The two strings compare to false because they are actually different sequence of bytes. To compare them, you need to normalize them in any way.
The best way to do that is to use the Transliterator class, part of the intl
extension on PHP 5.4+.
A test code:
<?php
$transliterator = Transliterator::createFromRules(':: NFD; :: [:Nonspacing Mark:] Remove; :: NFC;', Transliterator::FORWARD);
$test = ['abcd', 'èe', '€', 'àòùìéëü', 'àòùìéëü', 'tiësto'];
foreach($test as $e) {
$normalized = $transliterator->transliterate($e);
echo $e. ' --> '.$normalized."\n";
}
?>
Result:
abcd --> abcd
èe --> ee
€ --> €
àòùìéëü --> aouieeu
àòùìéëü --> aouieeu
tiësto --> tiesto
(taken from my answer here: mySQL - matching latin (english) form input to utf8 (non-English) data )
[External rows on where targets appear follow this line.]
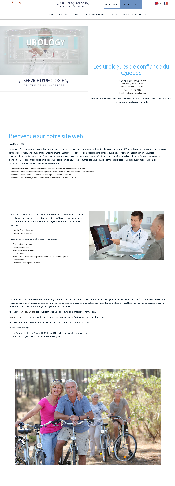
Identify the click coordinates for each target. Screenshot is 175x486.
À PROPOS (63, 15)
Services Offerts (81, 15)
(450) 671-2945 (111, 4)
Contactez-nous (131, 4)
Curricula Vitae (28, 311)
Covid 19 (126, 15)
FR (167, 3)
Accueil (52, 15)
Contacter (115, 15)
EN (157, 3)
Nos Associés (98, 15)
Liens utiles (138, 15)
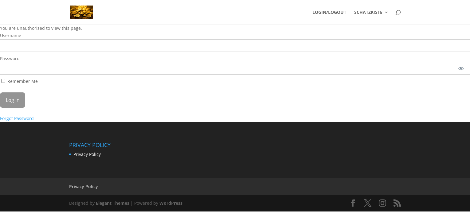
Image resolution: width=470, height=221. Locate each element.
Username (10, 35)
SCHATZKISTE (368, 12)
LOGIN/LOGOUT (329, 12)
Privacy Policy (87, 154)
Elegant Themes (112, 203)
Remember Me (19, 81)
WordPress (170, 203)
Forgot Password (17, 118)
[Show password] (461, 68)
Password (10, 58)
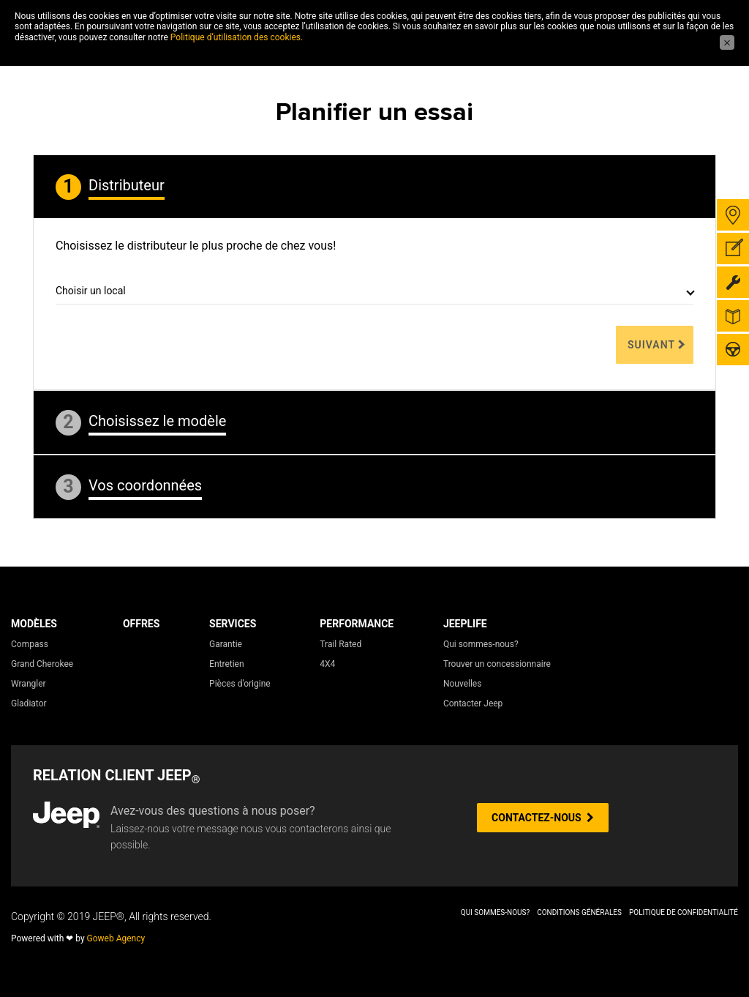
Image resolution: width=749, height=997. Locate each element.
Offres (141, 624)
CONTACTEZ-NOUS (543, 818)
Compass (29, 644)
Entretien (226, 664)
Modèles (34, 624)
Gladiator (29, 703)
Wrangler (28, 684)
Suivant (651, 345)
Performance (357, 624)
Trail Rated (340, 644)
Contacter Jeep (473, 703)
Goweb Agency (116, 938)
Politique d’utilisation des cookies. (236, 37)
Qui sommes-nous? (481, 644)
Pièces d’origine (240, 684)
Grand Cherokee (42, 664)
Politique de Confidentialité (683, 912)
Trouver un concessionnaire (497, 664)
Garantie (225, 644)
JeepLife (465, 624)
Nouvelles (462, 684)
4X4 (327, 664)
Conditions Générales (579, 912)
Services (232, 624)
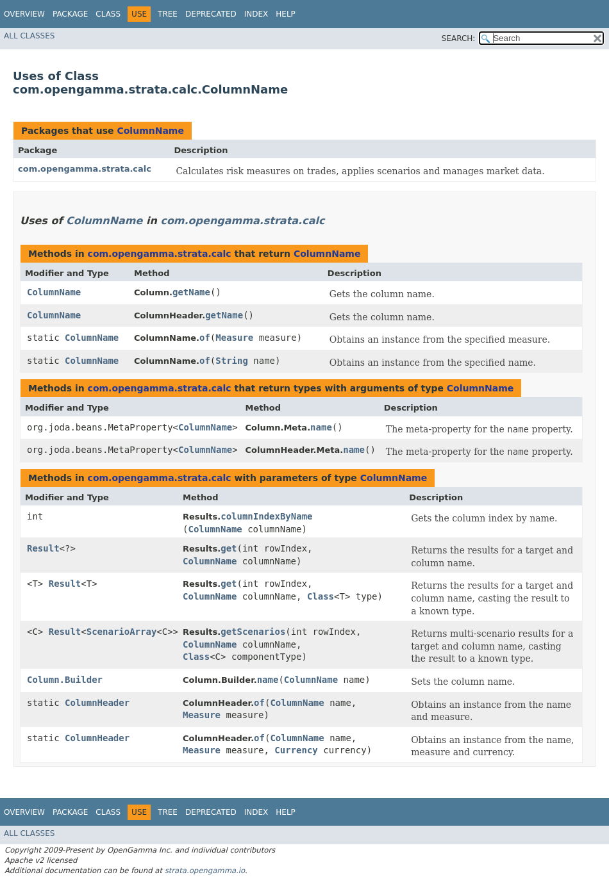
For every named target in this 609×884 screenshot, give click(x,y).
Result (43, 548)
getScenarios (253, 631)
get (229, 548)
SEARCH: (459, 38)
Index (256, 14)
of (204, 337)
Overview (24, 14)
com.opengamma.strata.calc (84, 169)
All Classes (29, 35)
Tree (168, 14)
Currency (295, 750)
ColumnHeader (97, 703)
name (321, 427)
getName (191, 292)
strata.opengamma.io (205, 870)
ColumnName (150, 131)
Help (286, 14)
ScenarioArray (122, 631)
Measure (234, 337)
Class (108, 14)
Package (70, 14)
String (231, 361)
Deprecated (211, 14)
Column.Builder (65, 680)
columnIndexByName (266, 516)
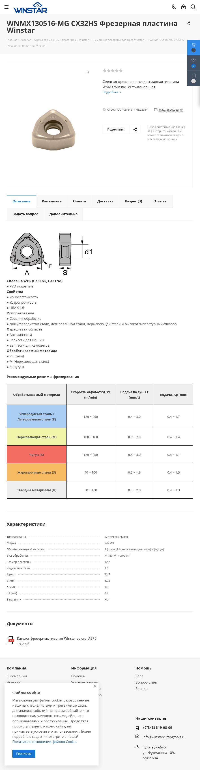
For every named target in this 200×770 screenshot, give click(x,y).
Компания (16, 668)
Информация (84, 668)
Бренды (141, 688)
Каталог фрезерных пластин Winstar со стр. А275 (57, 638)
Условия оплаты (84, 682)
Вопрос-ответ (146, 682)
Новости (14, 682)
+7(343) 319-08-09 (157, 727)
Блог (139, 676)
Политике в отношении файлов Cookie (44, 741)
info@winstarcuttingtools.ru (164, 737)
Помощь (78, 676)
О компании (17, 676)
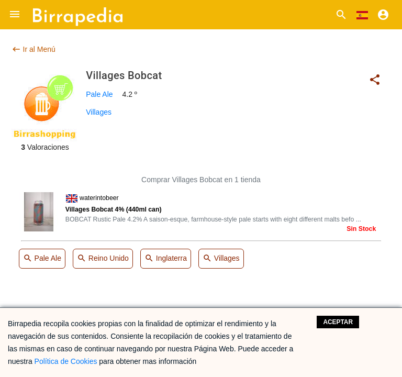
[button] (14, 14)
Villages (98, 112)
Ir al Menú (33, 49)
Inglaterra (165, 258)
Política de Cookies (66, 361)
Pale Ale (99, 94)
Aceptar (338, 322)
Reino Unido (103, 258)
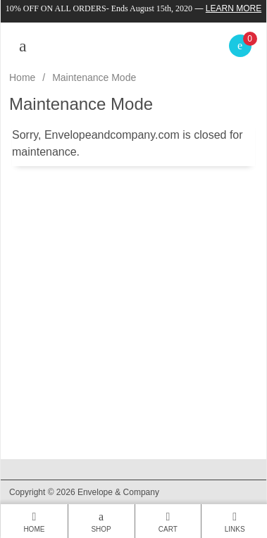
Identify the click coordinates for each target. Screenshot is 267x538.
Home (22, 77)
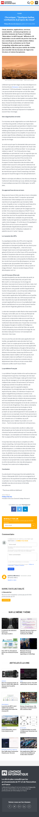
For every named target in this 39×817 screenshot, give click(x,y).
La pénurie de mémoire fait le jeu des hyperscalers (9, 632)
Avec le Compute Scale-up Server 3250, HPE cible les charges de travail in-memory (10, 685)
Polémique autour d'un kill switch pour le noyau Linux (28, 683)
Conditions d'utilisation (19, 565)
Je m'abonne (6, 600)
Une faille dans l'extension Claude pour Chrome (10, 752)
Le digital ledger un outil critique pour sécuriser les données (28, 731)
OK (33, 525)
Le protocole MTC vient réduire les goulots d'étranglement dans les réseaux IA (9, 708)
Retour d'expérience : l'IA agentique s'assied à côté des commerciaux (28, 707)
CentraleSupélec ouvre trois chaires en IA (9, 730)
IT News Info (31, 787)
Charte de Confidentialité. (26, 551)
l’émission (15, 87)
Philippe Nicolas (7, 496)
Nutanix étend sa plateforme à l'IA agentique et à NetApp (27, 652)
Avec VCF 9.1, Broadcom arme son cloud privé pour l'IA (10, 652)
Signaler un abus (12, 580)
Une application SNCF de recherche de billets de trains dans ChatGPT (28, 753)
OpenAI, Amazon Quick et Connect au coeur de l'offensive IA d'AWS (28, 632)
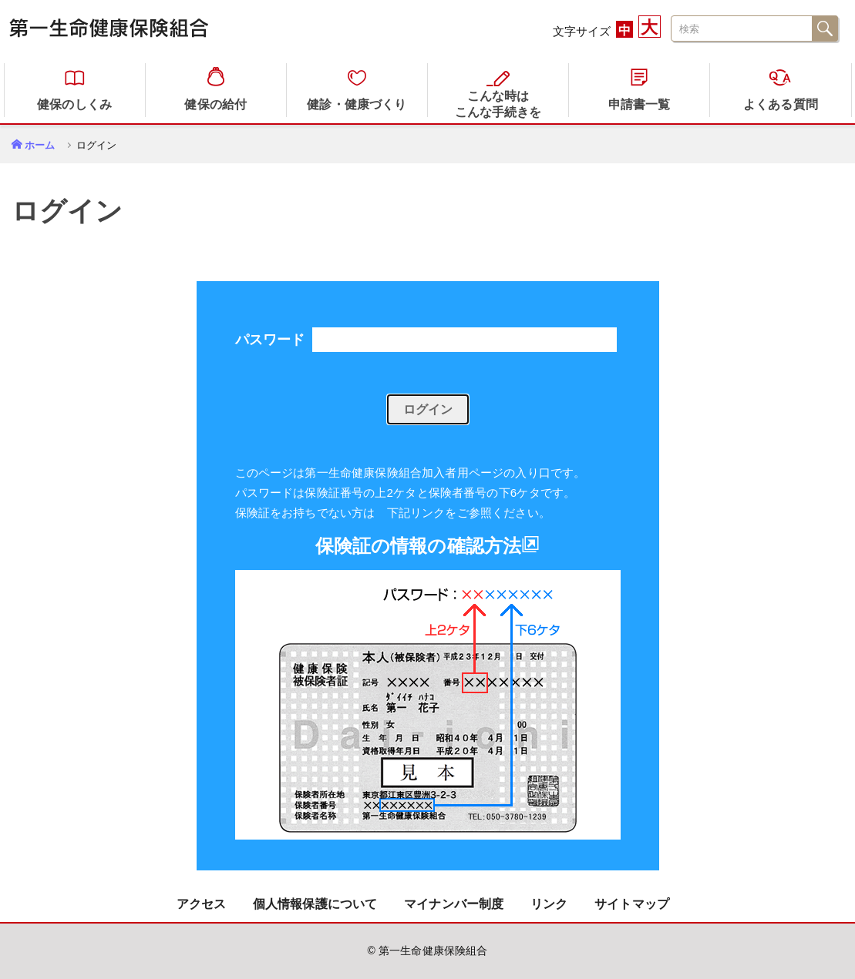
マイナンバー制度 (453, 904)
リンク (548, 904)
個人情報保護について (315, 904)
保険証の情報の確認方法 (427, 545)
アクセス (202, 904)
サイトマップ (631, 904)
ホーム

This replaces characters according to the tables of the ICU library, which are extremely complete and well-tested. Before transliterating, this normalizes the string, so it matches any possible way to represent characters like ñ (ñ, for example, can be represented with 1 multibyte character or as the combination of the two characters ˜ and n).
Unlike using soundex(), which is also very resource-intense, this does not compare sounds, so it's more accurate.